Jim Pallotta è un milionario americano, ha comprato la Roma, ha una quota nei Celtics, ma soprattutto è un italo-americano. Lo dice lui stesso: orgoglioso di essere cresciuto a North End, il quartiere italiano di Boston dove ancora si parla la nostra lingua, dove ci sono bar e ristoranti come una volta, tutti legati alle stesse radici che portano in Italia. La mamma di Jim Pallotta, la signora Angelina, come dice il figlio "parla l’italiano, come mia sorella. L’unico che invece non dice nemmeno una parola sono io, ma spero, nei prossimi vent’anni, almeno di poterlo comprendere".
Jim Pallotta, un po’ come fanno tutti i presidenti, ha voluto riunire i media italiani che si trovano negli Stati Uniti, per una chiacchierata, per parlare della Roma e dei suoi programmi. Il presente e il futuro. Il proprietario della Roma ha chiamato a raccolta i giornalisti italiani che vivono negli States a New York, nella sede della Raptor, la società da lui fondata. Una palazzina che si trova proprio di fianco al celeberrimo ‘Chelsea Market’ e lì martedì per quasi due ore ha parlato, ha spiegato, ha cercato di precisare quello che sta succedendo alla Roma. Nella capitale, si sa, il calcio è una cosa maledettamente seria, al punto da stravolgere qualsiasi cosa, allora Mr. Pallotta, che però, da tutti vuole essere chiamato solo Jim, ha pensato che il modo migliore per potersi spiegare, dire tranquillamente quello che pensa di fare e ricordare alla gente quelle che ha fatto, fosse quello di trovarsi a casa sua e non a Roma. Ecco allora che lontano dalle pressioni della capitale, Mr. Pallotta si è liberato di un piccolo peso ed è andato a ruota libera, rispondendo, senza problemi, a tutte le domande che gli venivano rivolte. Forse non tutti lo ricordano, ma qualche tempo fa, non troppo, sembrava che nella Roma ci dovesse entrare anche uno sceicco. Una bufala, come si dice dalle nostre parti, perché alla fine non se n’è fatto nulla. Adnan Adel Aref Qaddumi, lo sceicco in questione, non ha tirato fuori i soldi, forse non li aveva nemmeno.

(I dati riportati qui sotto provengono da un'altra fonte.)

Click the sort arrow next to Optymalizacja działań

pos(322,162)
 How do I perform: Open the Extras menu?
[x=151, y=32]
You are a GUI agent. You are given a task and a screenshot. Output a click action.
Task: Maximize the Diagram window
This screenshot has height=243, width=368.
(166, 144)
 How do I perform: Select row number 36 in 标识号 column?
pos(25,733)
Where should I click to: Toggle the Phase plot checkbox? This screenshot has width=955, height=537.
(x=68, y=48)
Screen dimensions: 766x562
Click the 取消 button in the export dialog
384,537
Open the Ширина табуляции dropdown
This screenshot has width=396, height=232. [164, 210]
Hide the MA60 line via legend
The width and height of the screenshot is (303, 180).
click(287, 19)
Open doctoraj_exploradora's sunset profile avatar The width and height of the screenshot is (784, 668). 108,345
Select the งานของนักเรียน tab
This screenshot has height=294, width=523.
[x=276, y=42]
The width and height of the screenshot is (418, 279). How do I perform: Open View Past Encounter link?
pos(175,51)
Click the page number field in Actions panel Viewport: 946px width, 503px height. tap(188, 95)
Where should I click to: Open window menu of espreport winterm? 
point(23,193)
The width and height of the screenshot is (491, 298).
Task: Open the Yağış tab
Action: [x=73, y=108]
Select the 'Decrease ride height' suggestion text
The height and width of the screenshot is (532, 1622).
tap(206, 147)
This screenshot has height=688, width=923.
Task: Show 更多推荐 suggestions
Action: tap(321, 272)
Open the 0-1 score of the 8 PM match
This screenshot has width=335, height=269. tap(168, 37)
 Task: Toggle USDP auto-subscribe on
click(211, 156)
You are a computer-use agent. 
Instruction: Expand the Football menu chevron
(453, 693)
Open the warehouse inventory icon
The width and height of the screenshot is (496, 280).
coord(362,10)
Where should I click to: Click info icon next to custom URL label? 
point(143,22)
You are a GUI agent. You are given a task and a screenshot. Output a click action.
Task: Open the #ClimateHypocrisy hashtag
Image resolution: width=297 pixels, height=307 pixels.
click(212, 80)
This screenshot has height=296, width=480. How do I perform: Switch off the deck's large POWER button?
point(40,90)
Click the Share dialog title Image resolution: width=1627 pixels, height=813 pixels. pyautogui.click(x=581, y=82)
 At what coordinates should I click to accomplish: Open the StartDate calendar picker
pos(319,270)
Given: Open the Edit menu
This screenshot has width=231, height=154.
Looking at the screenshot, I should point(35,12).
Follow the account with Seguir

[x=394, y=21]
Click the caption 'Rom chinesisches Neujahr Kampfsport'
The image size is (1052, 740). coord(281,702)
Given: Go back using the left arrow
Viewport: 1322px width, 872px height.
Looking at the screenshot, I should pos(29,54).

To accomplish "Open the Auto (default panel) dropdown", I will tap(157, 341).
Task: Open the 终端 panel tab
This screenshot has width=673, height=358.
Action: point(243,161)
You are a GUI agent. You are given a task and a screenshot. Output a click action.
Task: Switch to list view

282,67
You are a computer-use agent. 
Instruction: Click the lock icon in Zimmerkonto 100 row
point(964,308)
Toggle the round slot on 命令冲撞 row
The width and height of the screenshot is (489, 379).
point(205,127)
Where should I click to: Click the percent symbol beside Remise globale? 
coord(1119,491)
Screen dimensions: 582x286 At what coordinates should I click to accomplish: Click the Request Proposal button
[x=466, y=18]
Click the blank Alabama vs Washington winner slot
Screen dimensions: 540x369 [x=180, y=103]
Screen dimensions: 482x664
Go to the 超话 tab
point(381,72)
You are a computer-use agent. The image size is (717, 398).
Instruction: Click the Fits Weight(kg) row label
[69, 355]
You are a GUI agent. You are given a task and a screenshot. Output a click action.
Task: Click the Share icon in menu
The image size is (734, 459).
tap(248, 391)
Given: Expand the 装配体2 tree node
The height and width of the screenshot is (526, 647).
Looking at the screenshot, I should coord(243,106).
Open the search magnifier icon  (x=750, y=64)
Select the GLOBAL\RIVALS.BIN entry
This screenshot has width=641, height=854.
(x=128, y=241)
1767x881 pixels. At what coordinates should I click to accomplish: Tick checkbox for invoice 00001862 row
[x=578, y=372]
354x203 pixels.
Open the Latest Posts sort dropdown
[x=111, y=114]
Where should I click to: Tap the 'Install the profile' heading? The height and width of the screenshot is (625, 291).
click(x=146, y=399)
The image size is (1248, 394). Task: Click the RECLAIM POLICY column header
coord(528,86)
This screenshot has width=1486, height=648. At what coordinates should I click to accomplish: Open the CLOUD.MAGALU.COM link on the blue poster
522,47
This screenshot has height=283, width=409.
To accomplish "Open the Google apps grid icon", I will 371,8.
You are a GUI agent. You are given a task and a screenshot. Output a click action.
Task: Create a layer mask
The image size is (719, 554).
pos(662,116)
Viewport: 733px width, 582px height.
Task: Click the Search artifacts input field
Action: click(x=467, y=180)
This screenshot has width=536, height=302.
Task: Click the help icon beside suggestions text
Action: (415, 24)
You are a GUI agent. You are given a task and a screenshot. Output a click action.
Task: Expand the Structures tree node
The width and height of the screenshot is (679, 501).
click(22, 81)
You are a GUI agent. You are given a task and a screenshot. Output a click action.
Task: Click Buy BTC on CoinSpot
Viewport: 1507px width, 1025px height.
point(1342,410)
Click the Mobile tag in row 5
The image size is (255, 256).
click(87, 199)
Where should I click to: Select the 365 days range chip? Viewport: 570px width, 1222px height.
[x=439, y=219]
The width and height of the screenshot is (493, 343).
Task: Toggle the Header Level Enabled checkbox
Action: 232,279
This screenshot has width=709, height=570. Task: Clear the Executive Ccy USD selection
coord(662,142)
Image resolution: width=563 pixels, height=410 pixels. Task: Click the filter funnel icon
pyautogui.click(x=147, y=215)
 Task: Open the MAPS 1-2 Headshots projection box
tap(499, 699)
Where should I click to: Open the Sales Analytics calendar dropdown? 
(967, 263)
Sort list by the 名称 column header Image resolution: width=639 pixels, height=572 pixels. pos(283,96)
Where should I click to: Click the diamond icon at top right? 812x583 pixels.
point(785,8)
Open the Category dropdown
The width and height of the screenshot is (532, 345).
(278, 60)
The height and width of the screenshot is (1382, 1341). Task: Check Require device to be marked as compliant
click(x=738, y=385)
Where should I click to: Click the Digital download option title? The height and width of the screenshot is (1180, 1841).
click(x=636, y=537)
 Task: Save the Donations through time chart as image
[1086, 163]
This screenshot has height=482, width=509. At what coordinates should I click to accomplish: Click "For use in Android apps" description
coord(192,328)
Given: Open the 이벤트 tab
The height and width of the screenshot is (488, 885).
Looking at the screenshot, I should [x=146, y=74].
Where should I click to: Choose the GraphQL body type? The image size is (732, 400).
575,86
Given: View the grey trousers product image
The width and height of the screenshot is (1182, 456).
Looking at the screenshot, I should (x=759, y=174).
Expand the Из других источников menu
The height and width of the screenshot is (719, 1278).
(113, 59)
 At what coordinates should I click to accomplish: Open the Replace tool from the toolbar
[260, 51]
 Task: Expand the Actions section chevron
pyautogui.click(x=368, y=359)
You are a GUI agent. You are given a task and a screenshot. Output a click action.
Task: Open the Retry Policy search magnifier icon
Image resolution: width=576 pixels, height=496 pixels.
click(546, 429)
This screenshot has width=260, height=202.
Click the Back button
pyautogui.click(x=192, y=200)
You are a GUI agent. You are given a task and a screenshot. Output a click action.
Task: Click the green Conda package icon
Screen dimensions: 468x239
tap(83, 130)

"Non siamo stupidi – ha precisato subito il presidente della Roma – forse siamo stati solo un po’ ingenui. In ogni caso lo sceicco ci è stato presentato da un intermediario, il quale ci ha anche detto che voleva entrare in società in modo consistente. Due advisor hanno svolto le indagini del caso ed è arrivata la conferma che tutto era a posto. Solo una volta stilato il contratto, si è visto che i soldi non li tirava fuori. Noi non ci abbiamo perso nulla, semmai solo del tempo". Ecco che chiarita una questione che aveva fatto salire il livello di ironia nei confronti della Roma e dei suoi proprietari americani, Mr. Pallotta ha aggiunto che persone influenti, dal portafoglio gonfio, ma davvero, interessate alla Roma ce ne sono tante, un po’ in tutto il mondo: dall’Europa all’Asia, dagli Stati Uniti al Sudamerica al Medio Oriente. C’è poi anche una nota società, la Morgan Stanley, specializzata in consulenze, che sta lavorando con il management della Roma per portare nuovi investitori. Perchè le idee di Jim Pallotta sono chiare: trasformare il brand Roma in un marchio ambito e di successo. E i risultati si stanno vedendo, soprattutto con l’accordo per dieci anni stilato con la Nike. "Un qualcosa che non ha nessuno, solo noi" ha sottolineato, stavolta sì con orgoglio il padrone bostoniano. Poi la conferma che per Jim la Roma e Roma vogliono dire soprattutto amore. "I miei genitori sono italiani, della provincia di Roma e di Bari, ecco quindi che il legame è strettissimo. Poi in questi anni tante volte mi è stato chiesto di entrare in società sportive, in diverse città degli USA, ma ho sempre detto di no. Ho voluto solo farlo per la mia città, cioè Boston e adesso Roma". E a Roma, oltre a volersi tenere Totti ancora, diciamo un paio di anni fino a quando il capitano non deciderà di smettere con il calcio giocato e di mettersi dietro a una scrivania, sempre giallorossa, sta per ‘donare’ quello che appare il suo sogno più grande: uno stadio di proprietà. Dovrebbe essere pronto al massimo nel 2017 e sarà un gioiello accanto al quale dovrebbero anche nascere attività collaterali. Mr. Pallotta, per fare un paio di paragoni, ha parlato di Los Angeles, ma anche soprattutto di San Antonio, River Walk, quel tratto di fiume che è diventato una caratteristica della città, attorniato, su entrambe le rive da una miriade di ristoranti e negozi. Il suo sogno è di vedere lo stesso a Roma.